Jakarta- Menkeu Sri Mulyani Indrawati mengatakan, kondisi ketidakpastian global berpotensi terjadi secara permanen. Hal itu disebabkan rezim bilateral antar negara yang lebih dominan mempengaruhi situasi global. "Situasi hari ini dimana rezim bilateral menjadi dominan menyebabkan dunia akan terus dalam situasi bersitegang yang unfortunately kita tidak tahu kapan akan berakhir," ujarnya dalam acara Economic Update 2025 di Hotel Borobudur, Jakarta, Rabu (18/6).
NERACA
"Makanya tadi saya sebutkan global uncertainty yang terjadi akan ada guncangan terus-menerus karena keputusan-keputusan para pemimpin atau politisi dunia yang kemudian konsiderasinya, pertimbangannya tidak global, tetapi bergantung dari situasi kepentingan dan kuasa," ujar Menkeu.

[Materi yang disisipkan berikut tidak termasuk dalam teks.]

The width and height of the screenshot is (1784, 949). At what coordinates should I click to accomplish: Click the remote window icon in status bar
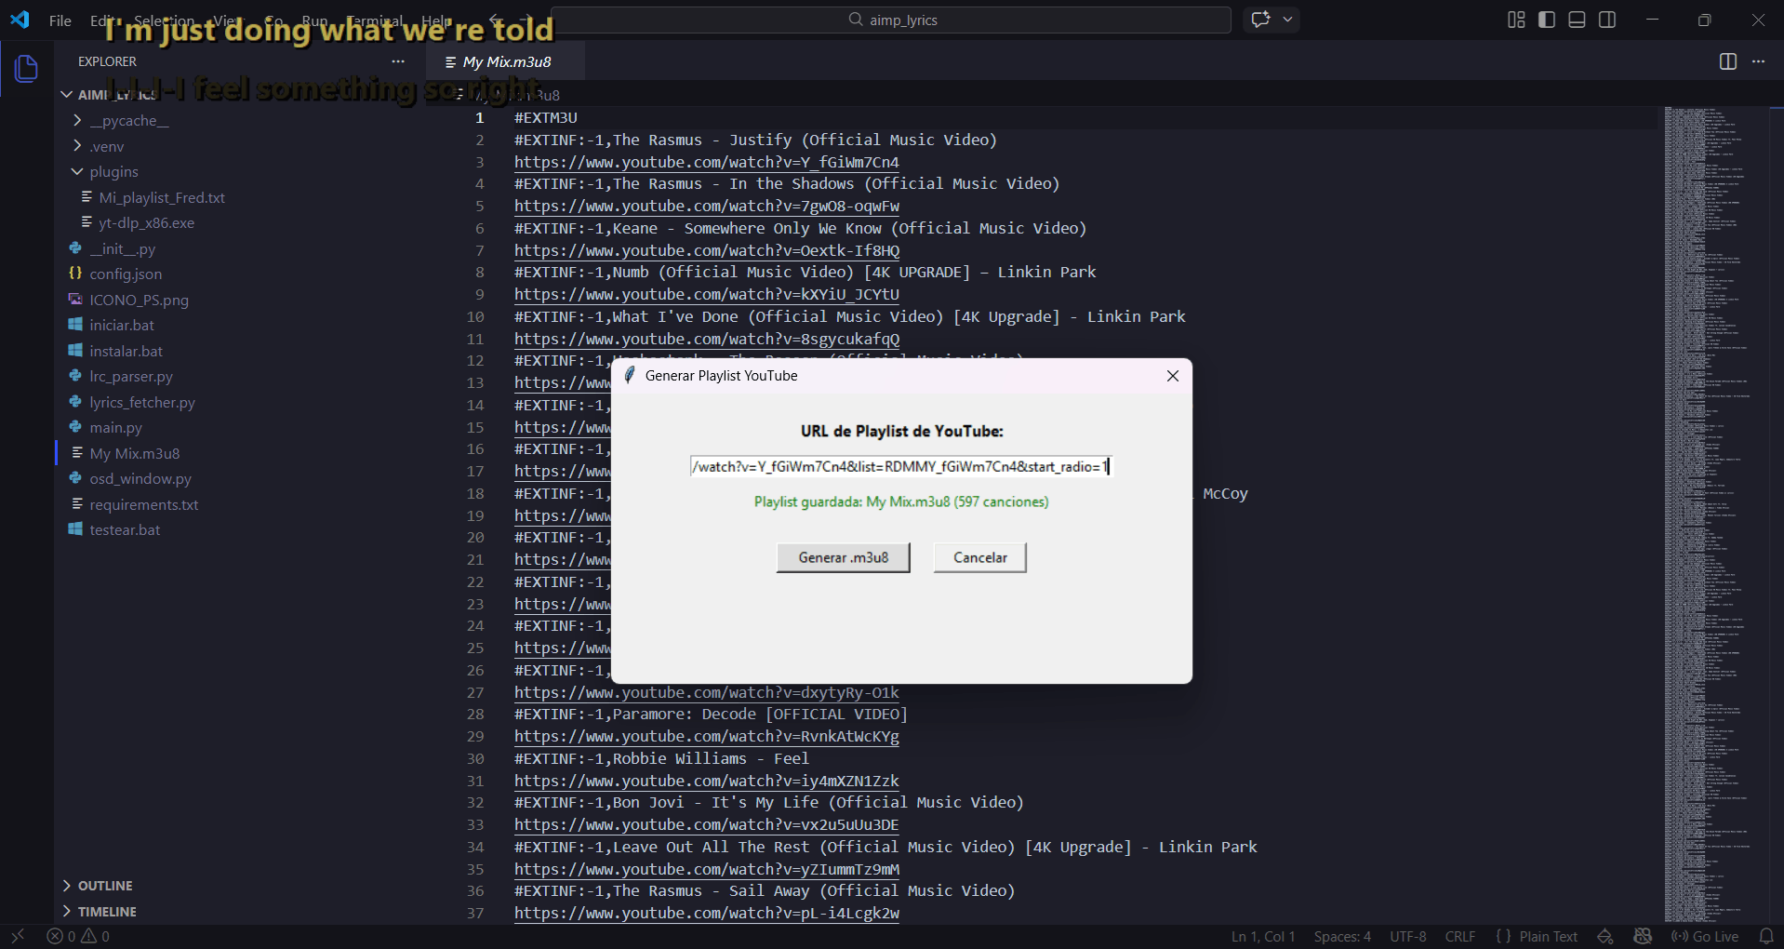coord(18,936)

Keputusan-keputusan seperti itu menurut Sri Mulyani adalah sumber ketidakpastian global. Dia melanjutkan, dalam jangka pendek situasi yang tidak pasti ini dicoba untuk diatasi oleh kekuatan ekonomi besar dunia.
Misalnya antara pemerintah China dengan pemerintah Amerika Serikat (AS) dalam konteks tarif timbal balik impor yang sebelumnya diumumkan oleh Presiden AS Donald Trump. Kedua belah pihak saat ini setuju untuk melakukan beberapa tahap negosiasi. Namun, hasil akhir dari proses negosiasi tarif belum bisa dipastikan.
"Tapi dalam proses itu karena ada dua uncertainty, yaitu uncertainty about what kind of mechanism that they are going to agree (mekanisme apa yang disepakati) and what kind of objective that they are going to agree (tujuan apa yang disepakati), maka akan selesai dengan ketidakpastian dari dua ekonomi terbesar di dunia," tutur Sri Mulyani.
Lebih lanjut Menkeu menjelaskan, dalam situasi ketidakpastian itu perekonomian Indonesia akan terus terdampak. Terlebih karena perekonomian Indonesia yang bersifat terbuka relatif jauh lebih kecil dibandingkan dengan berbagai kekuatan ekonomi dunia.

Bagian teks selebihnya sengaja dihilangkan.